== What is being asked ==
Where the line containing "Task: Click the browser address bar URL" appears below, start there and repeat each line exactly to the end. Leave the pictures out.

== Dataset excerpts ==
• • •

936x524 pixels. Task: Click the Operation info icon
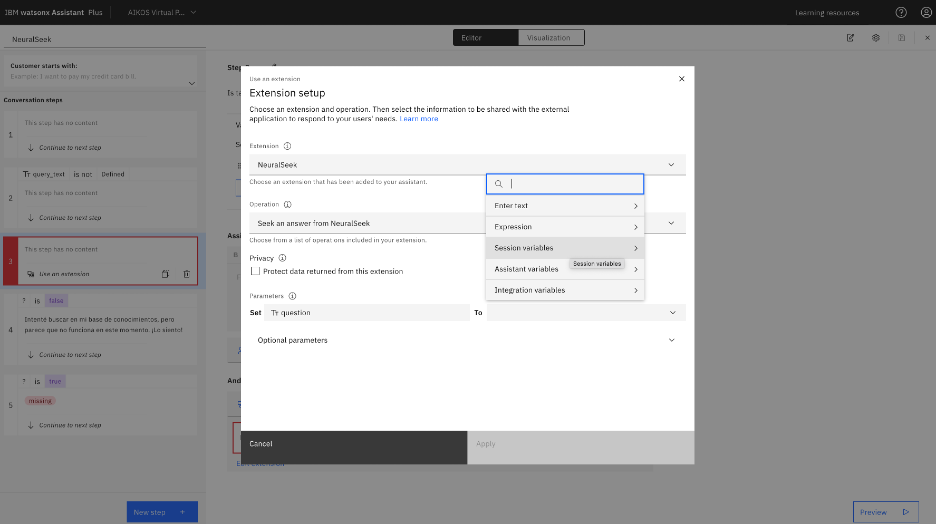[287, 205]
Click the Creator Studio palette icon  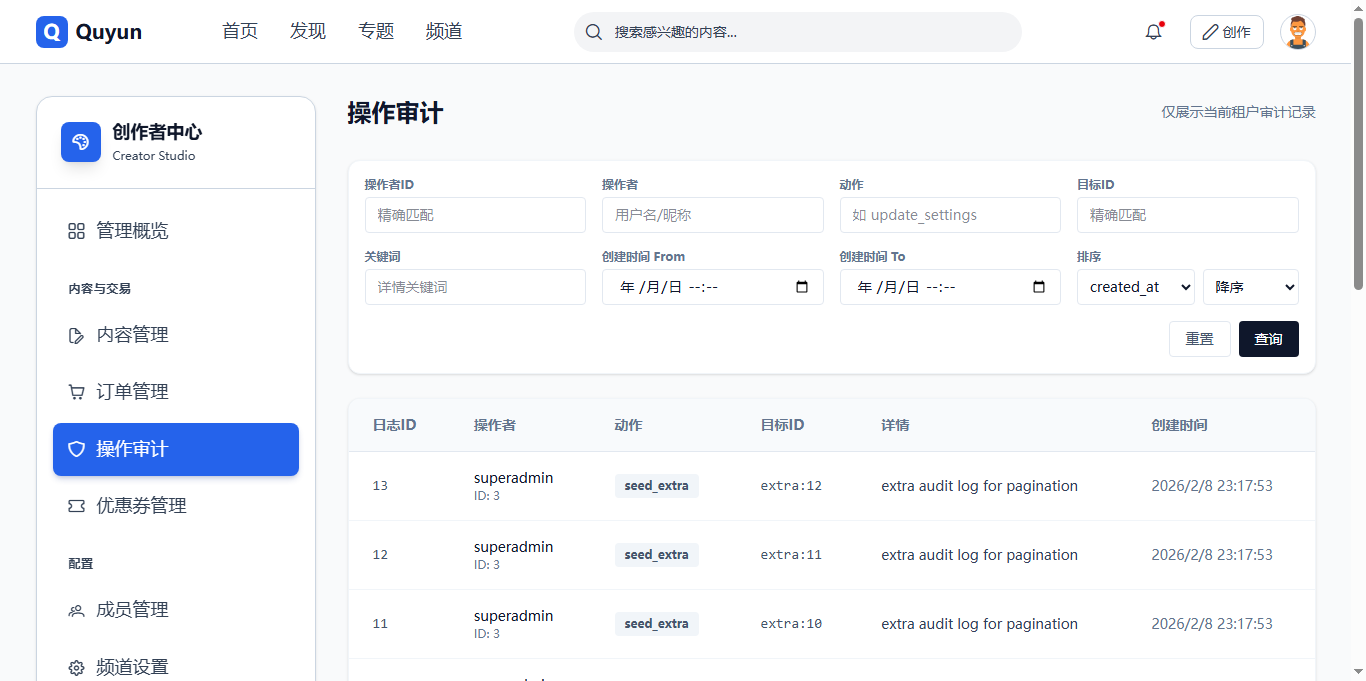(x=80, y=142)
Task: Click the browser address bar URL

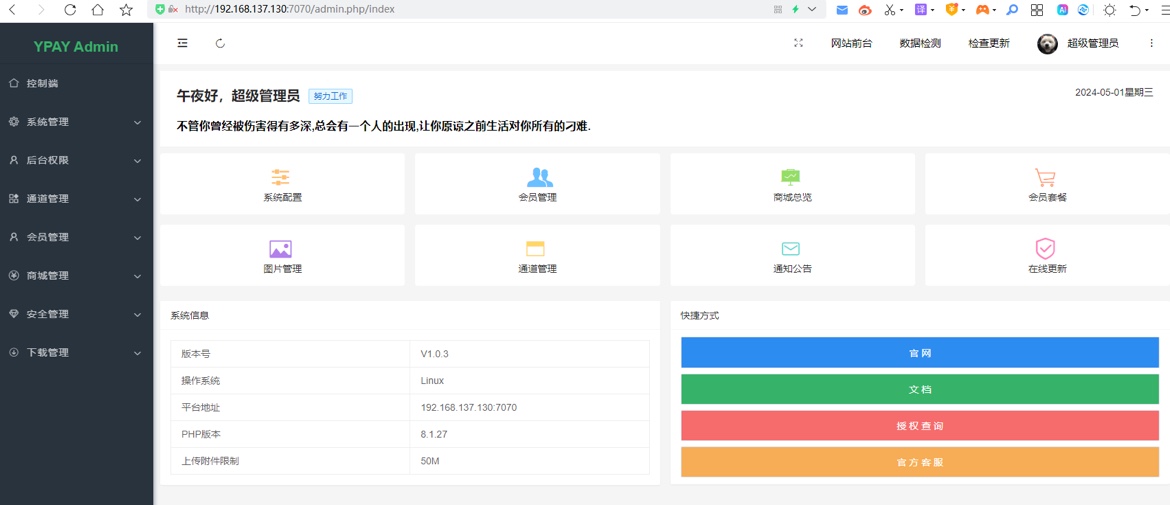Action: (x=290, y=9)
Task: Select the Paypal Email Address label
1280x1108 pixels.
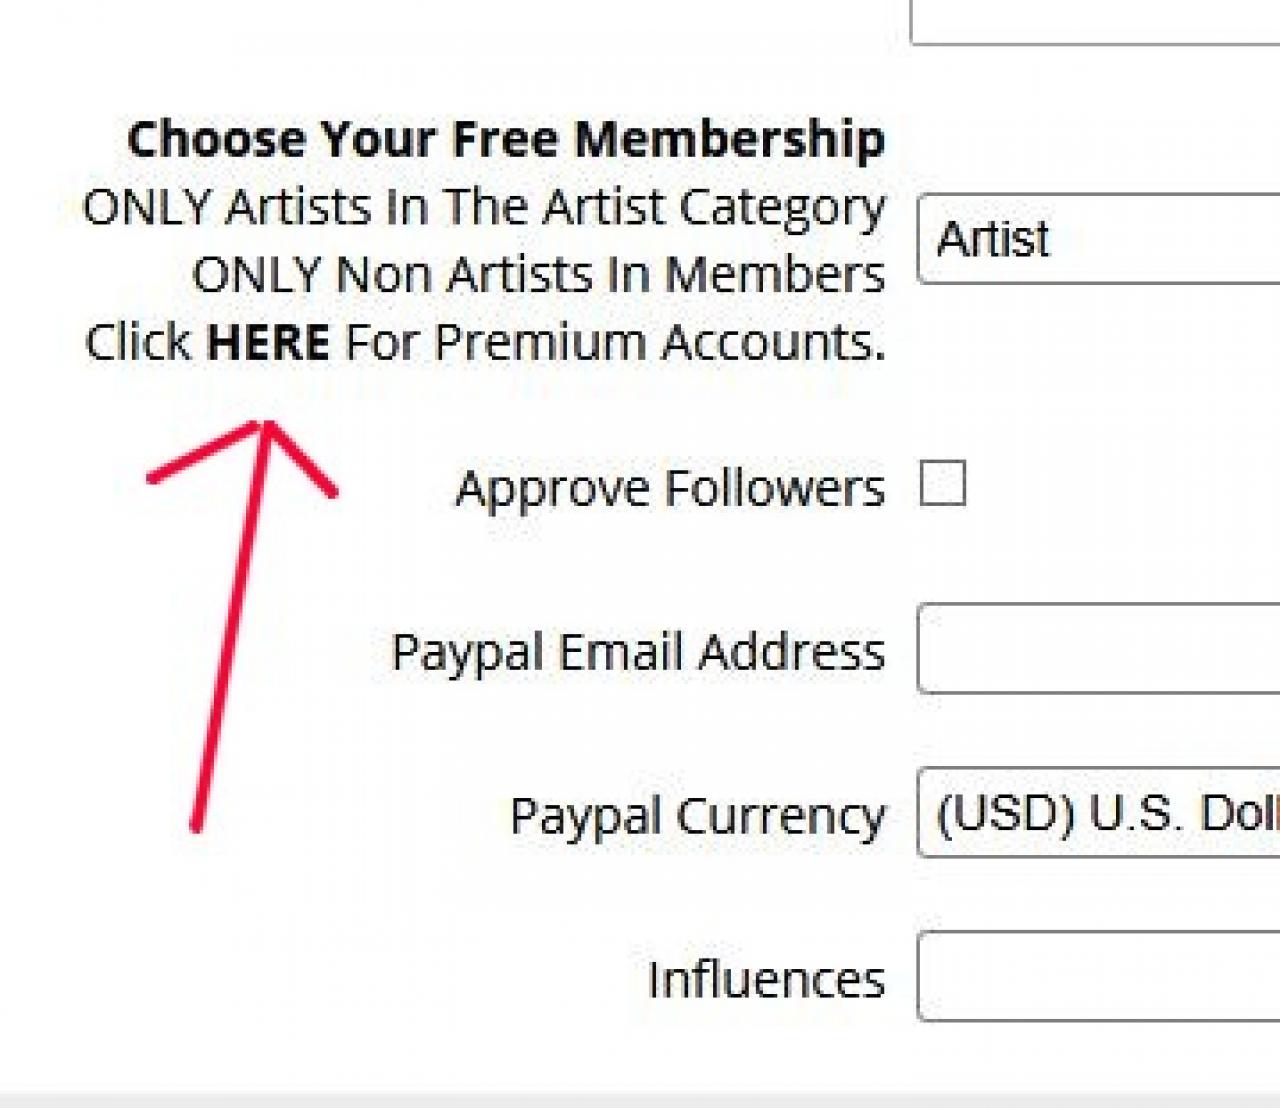Action: [x=638, y=653]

• • •

== Task output ==
Task: Click the browser address bar URL

Action: (x=290, y=9)
Task: Select the Paypal Email Address label
1280x1108 pixels.
Action: [x=638, y=653]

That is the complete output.